For a more general discussion of the same phenomenon, see Convective available potential energy.

This article incorporates public domain text created by the US government.

In meteorology, convective instability or stability of an airmass refers to its ability to resist vertical motion. A stable atmosphere makes vertical movement difficult, and small vertical disturbances dampen out and disappear. In an unstable atmosphere, vertical air movements (such as in orographic lifting, where an airmass is displaced upwards as it is blown by wind up the rising slope of a mountain range) tend to become larger, resulting in turbulent airflow and convective activity. Instability can lead to significant turbulence, extensive vertical clouds, and severe weather such as thunderstorms.^[1]

Adiabatic cooling and heating are phenomena of rising or descending air. Rising air expands and cools due to the decrease in air pressure as altitude increases. The opposite is true of descending air; as atmospheric pressure increases, the temperature of descending air increases as it is compressed. Adiabatic heating and adiabatic cooling are terms used to describe this temperature change.

The adiabatic lapse rate is the rate at which a rising or falling airmass lowers or increases per distance of vertical displacement. The ambient lapse rate is the temperature change in the (non-displaced) air per vertical distance. Instability results from difference between the adiabatic lapse rate of an airmass and the ambient lapse rate in the atmosphere.

If the adiabatic lapse rate is lower than the ambient lapse rate, an airmass displaced upward cools less rapidly than the air in which it is moving. Hence, such an airmass becomes warmer relative to the atmosphere. As warmer air is less dense, such an airmass would tend to continue to rise.

Conversely, if the adiabatic lapse rate is higher than the ambient lapse rate, an airmass displaced upward cools more rapidly than the air in which it is moving. Hence, such an airmass becomes cooler relative to the atmosphere. As cooler air is more dense, the rise of such an airmass would tend to be resisted.

Moist air cools when rising at a lower rate (given the same vertical movement) than dry air, and hence has a relatively low adiabatic lapse rate. Thus, moist air is generally less stable than dry air. The dry adiabatic lapse rate (for unsaturated air) is 3 °C (5.4 °F) per 1,000 vertical feet. The moist adiabatic lapse rate varies from 1.1 °C to 2.8 °C (2 °F to 5 °F) per 1,000 vertical feet.
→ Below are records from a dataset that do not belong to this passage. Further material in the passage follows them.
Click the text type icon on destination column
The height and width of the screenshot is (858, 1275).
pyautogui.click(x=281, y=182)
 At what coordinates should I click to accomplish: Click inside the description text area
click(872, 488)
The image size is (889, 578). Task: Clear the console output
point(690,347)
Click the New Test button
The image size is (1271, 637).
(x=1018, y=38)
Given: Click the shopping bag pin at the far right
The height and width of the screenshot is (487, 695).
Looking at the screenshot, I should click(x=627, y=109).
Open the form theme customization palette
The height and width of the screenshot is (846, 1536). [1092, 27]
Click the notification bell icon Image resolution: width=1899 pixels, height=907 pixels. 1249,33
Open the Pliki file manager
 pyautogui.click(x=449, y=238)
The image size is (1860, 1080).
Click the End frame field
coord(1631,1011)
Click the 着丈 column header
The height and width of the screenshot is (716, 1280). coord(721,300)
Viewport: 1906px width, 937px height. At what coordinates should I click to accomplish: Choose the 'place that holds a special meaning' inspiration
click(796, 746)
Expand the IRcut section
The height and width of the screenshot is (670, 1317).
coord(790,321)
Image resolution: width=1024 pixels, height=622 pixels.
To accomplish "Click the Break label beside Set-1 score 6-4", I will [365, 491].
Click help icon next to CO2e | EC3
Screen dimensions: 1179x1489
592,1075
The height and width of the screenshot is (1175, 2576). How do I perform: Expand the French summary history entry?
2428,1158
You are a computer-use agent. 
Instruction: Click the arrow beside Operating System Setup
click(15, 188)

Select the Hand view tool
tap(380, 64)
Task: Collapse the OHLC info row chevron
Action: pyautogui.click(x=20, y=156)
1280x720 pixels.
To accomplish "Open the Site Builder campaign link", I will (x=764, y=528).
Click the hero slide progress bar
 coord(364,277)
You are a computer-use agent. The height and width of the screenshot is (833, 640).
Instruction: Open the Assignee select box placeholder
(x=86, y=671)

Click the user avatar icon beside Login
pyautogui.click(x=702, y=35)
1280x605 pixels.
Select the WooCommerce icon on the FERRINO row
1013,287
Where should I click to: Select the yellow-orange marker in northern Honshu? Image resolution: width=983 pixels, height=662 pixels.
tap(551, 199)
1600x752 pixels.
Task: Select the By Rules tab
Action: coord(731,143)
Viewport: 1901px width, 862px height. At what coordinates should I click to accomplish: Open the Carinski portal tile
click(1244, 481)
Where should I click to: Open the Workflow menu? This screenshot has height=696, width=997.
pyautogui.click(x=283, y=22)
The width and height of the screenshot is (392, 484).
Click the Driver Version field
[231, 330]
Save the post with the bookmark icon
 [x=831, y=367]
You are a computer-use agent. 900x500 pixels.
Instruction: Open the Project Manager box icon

The combination of moisture and temperature determine the stability of the air and the resulting weather. Cool, dry air is very stable and resists vertical movement, which leads to good and generally clear weather. The greatest instability occurs when the air is moist and warm, as it is in the tropical regions in the summer. Typically, thunderstorms appear on a daily basis in these regions due to the instability of the surrounding air.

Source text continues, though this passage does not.